#### EXERCISE PROMPT:
Return the lines below word for word, and leave the pictures out of your answer.

[Item position lines]

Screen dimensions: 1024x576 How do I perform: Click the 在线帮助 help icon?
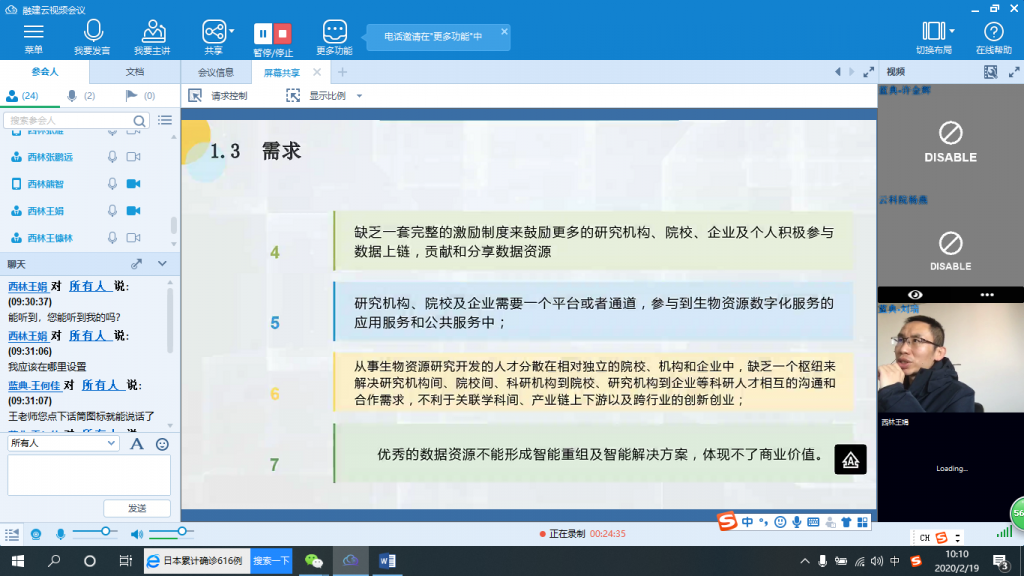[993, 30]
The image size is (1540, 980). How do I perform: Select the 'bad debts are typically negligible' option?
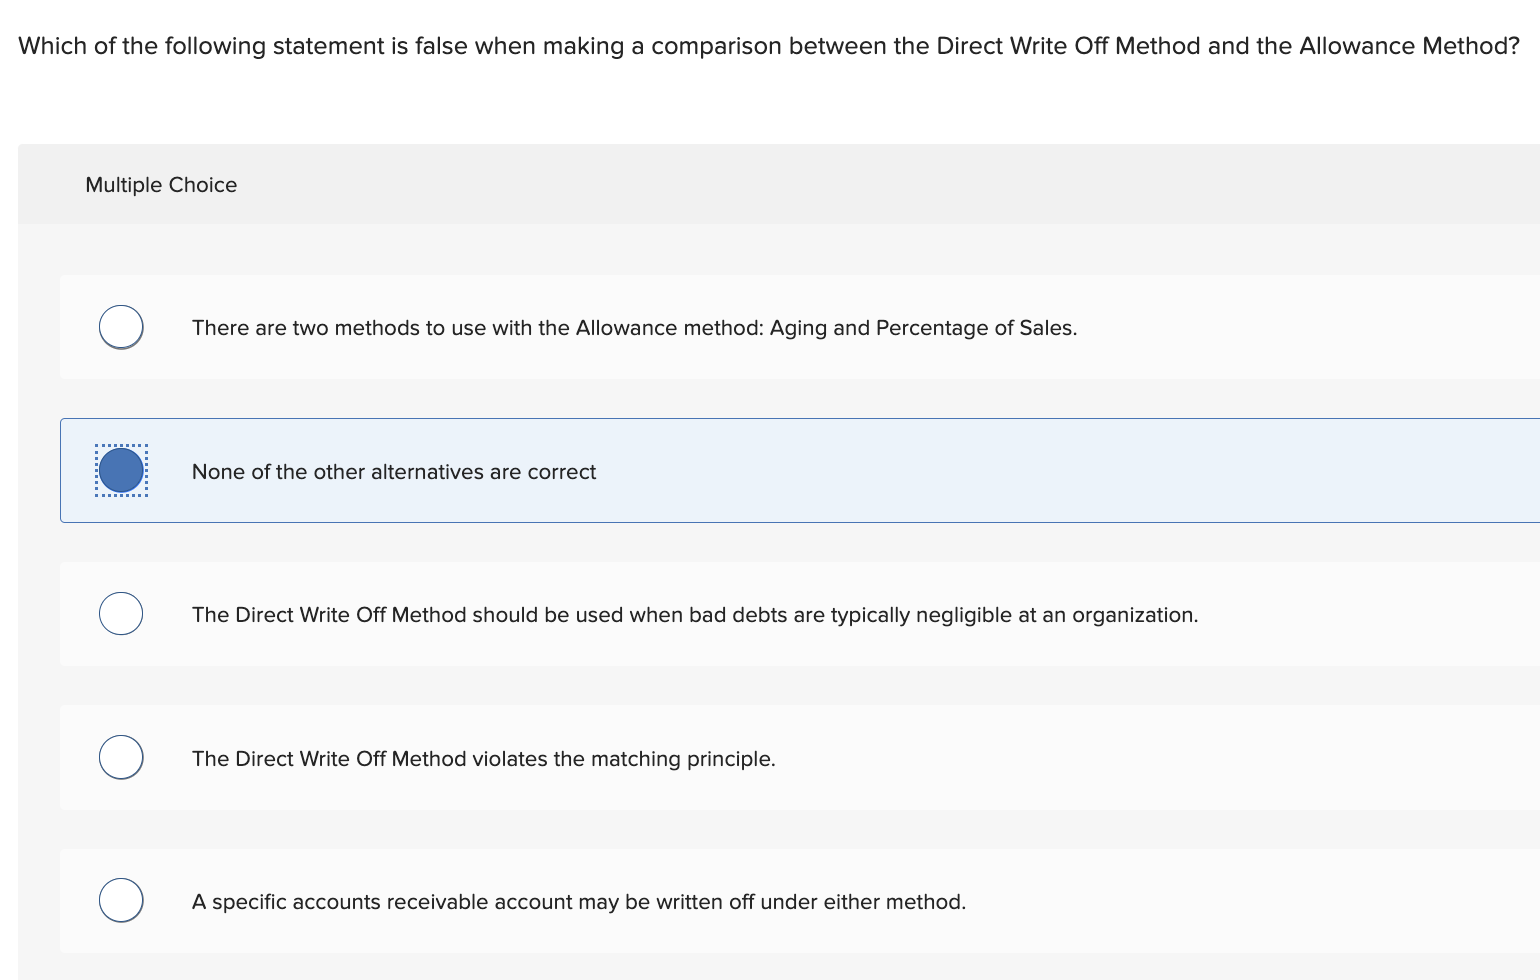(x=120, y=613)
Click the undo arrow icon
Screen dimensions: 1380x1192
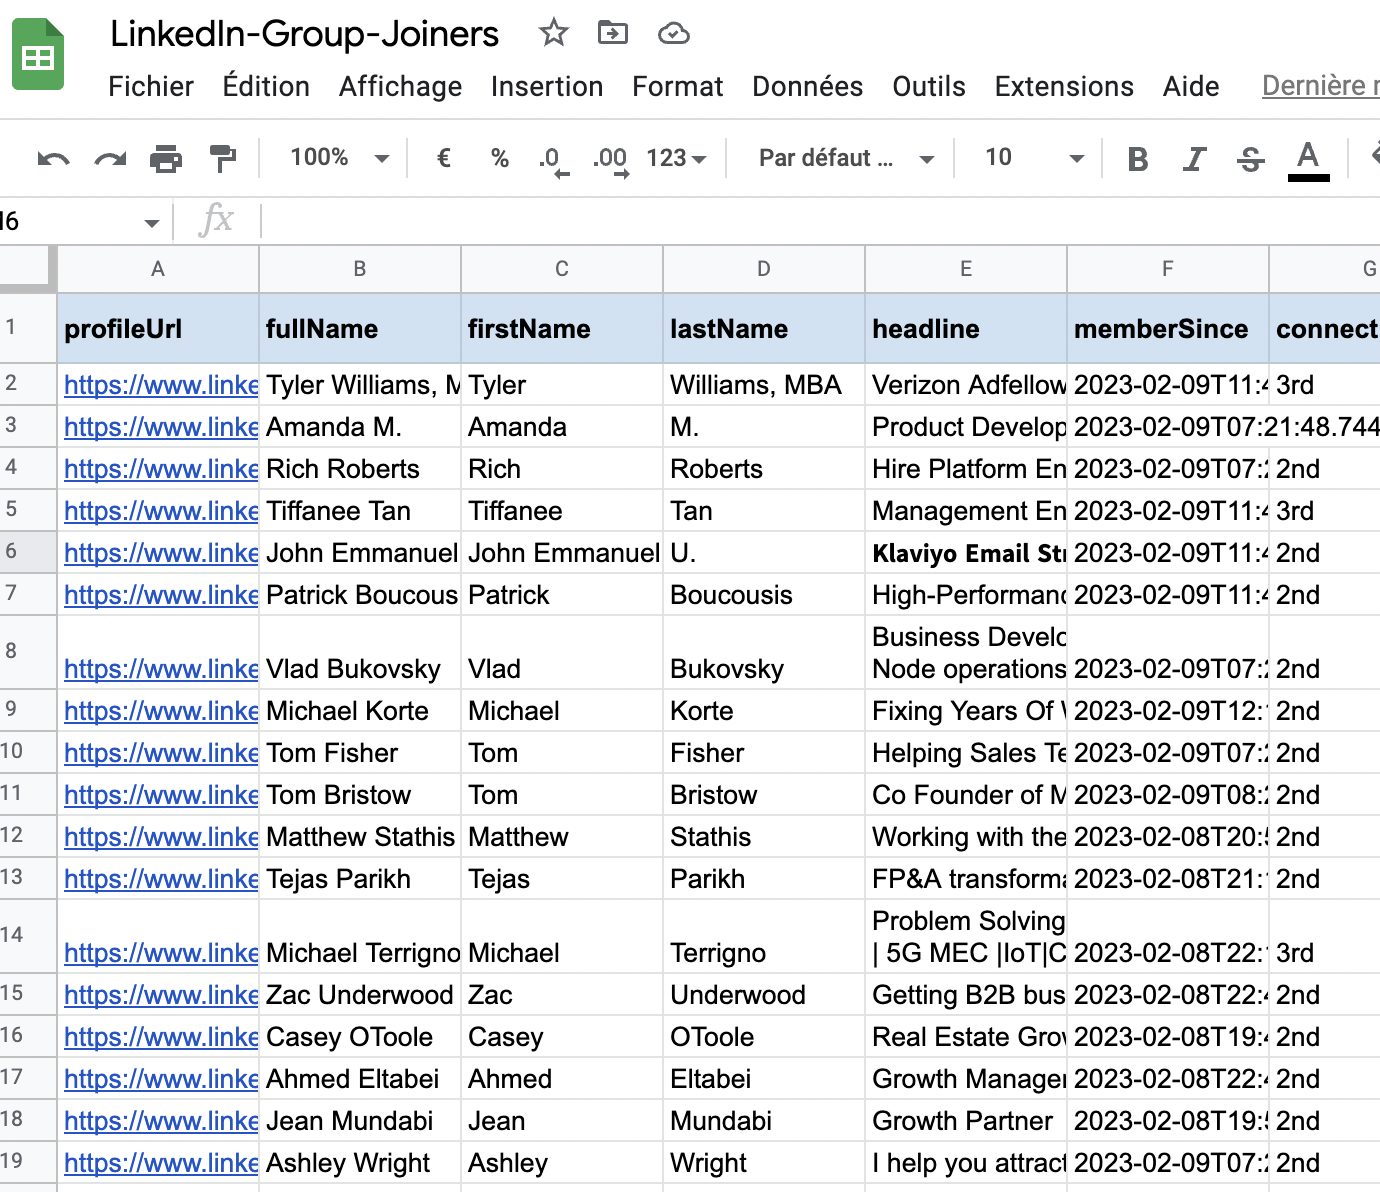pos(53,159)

#### TASK RESULT:
Screen dimensions: 1024x576 How do I perform: Click the 在线帮助 help icon?
[993, 30]
The image size is (1540, 980). How do I perform: Select the 'bad debts are typically negligible' option?
(x=120, y=613)
Click the undo arrow icon
Screen dimensions: 1380x1192
pos(53,159)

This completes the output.